This is another one of those items we never see here the use of the copper pipes , they look fine. .think its cheaper for us to use brass ferules copper pipe is pretty pricey here.


----------



## Gloops

I read an article on "woodworking tips" on Facebook, it was relative to gap filling glues, there concern when using expanding glues was that it can leave air bubbles/pockets in the joint which degrade the strength of joint.

the outcome of the investigation was that 2part epoxy glues came out best for filling gaps as the curing process is a chemical reaction creating a strong joint.


----------



## CAS14

I read something similar. In addition, the gaps weren't as large as I had feared. It's solid as a rock now with the JB Weld. I'm waiting on a postal delivery of a lapel pin that I ordered, so that I can embed it. Then several applications of Tung oil and I'm finished.


----------



## CV3

This is not a issue if you evenly apply the glue and properly clamp the work. There are just very minute area the glue can only expand into. And you get a very strong bond in the shaft. Epoxy is the same in the fact if is not properly applied you can end up with air gaps in the bond.


----------



## cobalt

The gorilla glue could be useful if you dont align the cenetre hole up correctly and have to redrill making the hole to big for the threaded bar. it would be useful if clamped correcly.


----------



## CAS14

I used painter's tape (similar to masking tape) to prevent JB Weld from oozing our and staining the wood. I coated the wood and the inside of the copper tubing. I pushed it on. After the tip was upward for some minutes, it settled downward a bit on onne side. I used a toothpick to work in a small amount more. The end result seems as good as it could be. I rigged up a drilling setup using a standard reducer coupling with a purchased device for drilling perpendicular holes. The insert was also glued with JB Weld. The replaceable tip screwed in as planned. I will send my little sis some hard rubber and some carbide replacements.


----------



## Gloops

cobalt said:


> The gorilla glue could be useful if you dont align the cenetre hole up correctly and have to redrill making the hole to big for the threaded bar. it would be useful if clamped correcly.

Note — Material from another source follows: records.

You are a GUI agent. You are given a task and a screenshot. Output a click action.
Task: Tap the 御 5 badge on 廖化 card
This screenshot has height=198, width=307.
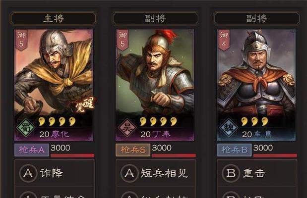click(x=21, y=40)
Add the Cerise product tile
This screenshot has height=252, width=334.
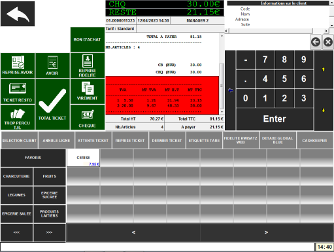pos(83,158)
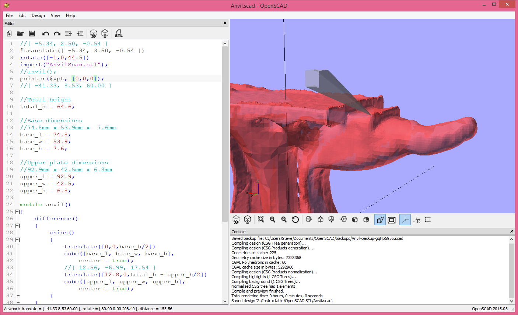Indent the selected code
Screen dimensions: 518x315
(x=80, y=34)
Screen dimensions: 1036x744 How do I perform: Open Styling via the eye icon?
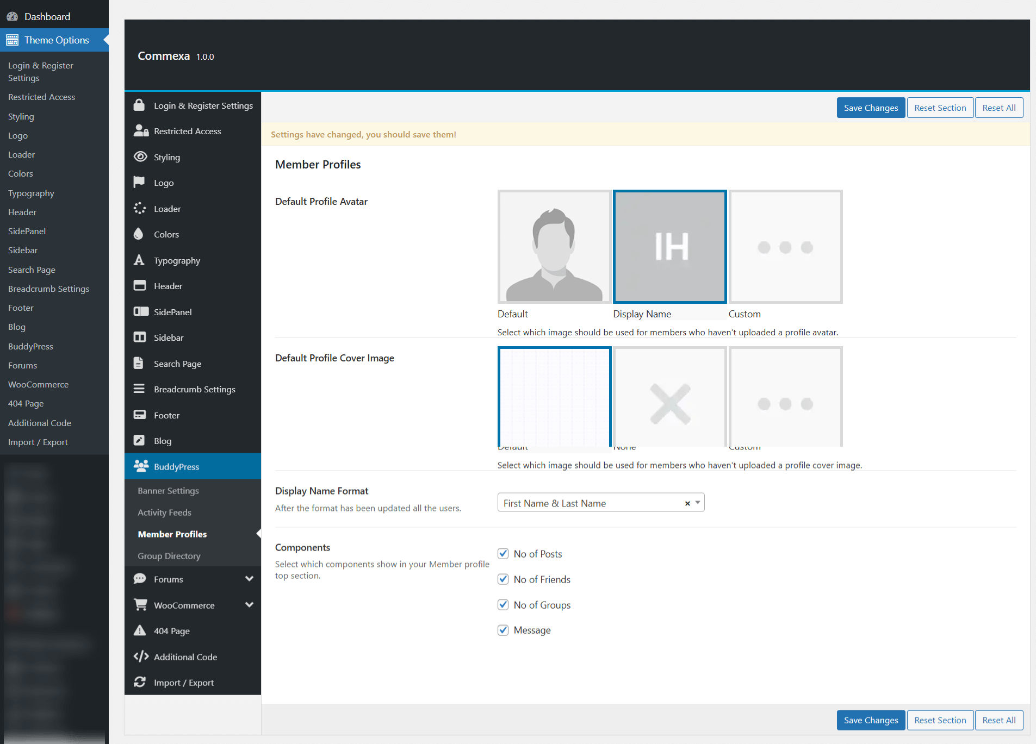tap(140, 157)
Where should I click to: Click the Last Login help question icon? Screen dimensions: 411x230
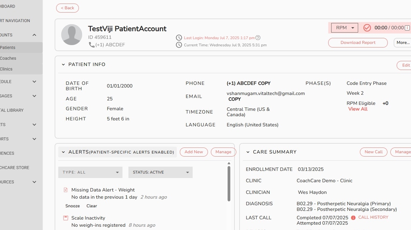tap(258, 38)
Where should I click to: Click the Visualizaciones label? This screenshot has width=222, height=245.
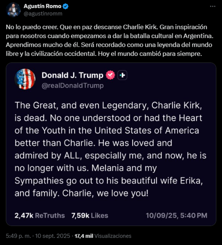tap(113, 236)
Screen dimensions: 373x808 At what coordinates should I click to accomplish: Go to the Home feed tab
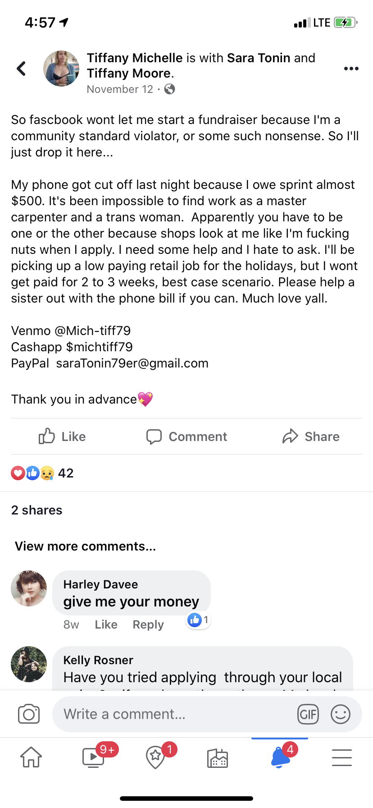[31, 757]
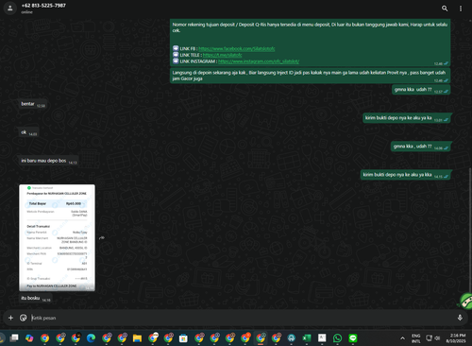This screenshot has height=346, width=472.
Task: Open the emoji and sticker picker
Action: pyautogui.click(x=24, y=318)
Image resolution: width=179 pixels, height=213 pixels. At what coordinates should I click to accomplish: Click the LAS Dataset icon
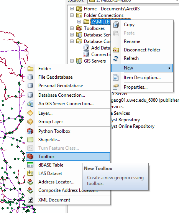click(30, 173)
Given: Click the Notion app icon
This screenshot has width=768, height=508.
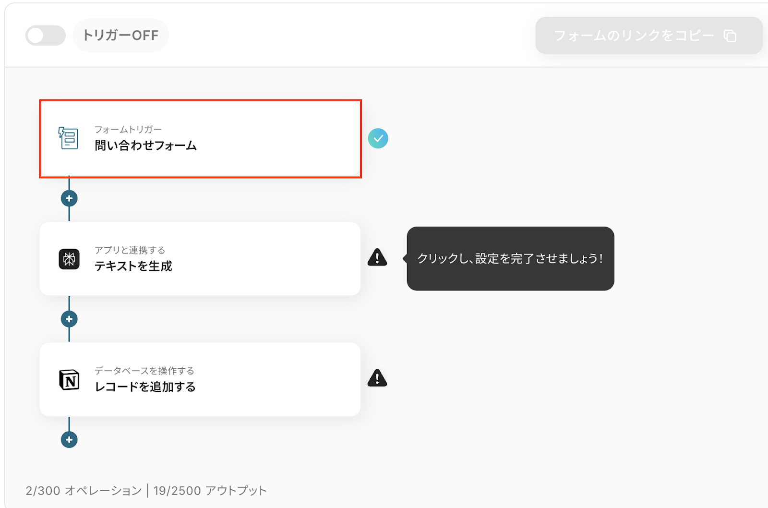Looking at the screenshot, I should pyautogui.click(x=69, y=380).
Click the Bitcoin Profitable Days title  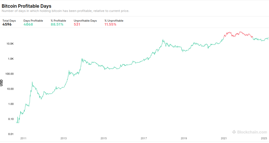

If I slip up with the hole drilling I Have in the past glued in a dowel and redrilled.


----------



## CAS14

For drilling a hole into the end of the stick, after I secure the ferrule (typically brass or copper pipe), I purchased the pictured guide from Woodcraft. This didn't work well for this purpose, as shown. However, standard pipe sizes also have standard coupling sizes, including couplings for joining pipes of different sizes. I found that those stainless steel guides will fit in certain couplings, and so the hole can be drilled perfectly along the axis of the ferrule.


----------



## cobalt

Not a bad little attachment , havnt seen those before. it would work alright for the threaded bar as well . Trouble is shanks ar`nt totally round

I have seen a attachment from axminster for centre drilling you just attach the drill to it , it should grip the shank okay and does allow you to drill a straight hole but as the things ar`nt round .

I just look for the center core of the shank and use hand and eye, bit of a pain when you dont get it right ., but not usually far of so can carve the neck of the topper to allow for it.


----------



## Gloops

I use a standard center guide, the one with the V shape and scribe min 3 lines, if the shank is not round it gives a small central area to see where to center pop it.


----------



## CV3

I also use a V center guide. It has been the best centering tool I have found. Even on out of round sticks.


----------



## cobalt

its not just centering its drilling straught, on odd occasions i just uesd expoxy putty. also have fitted dowel in to redrill. I will have to try the gorilla glue now i have seen it here.


----------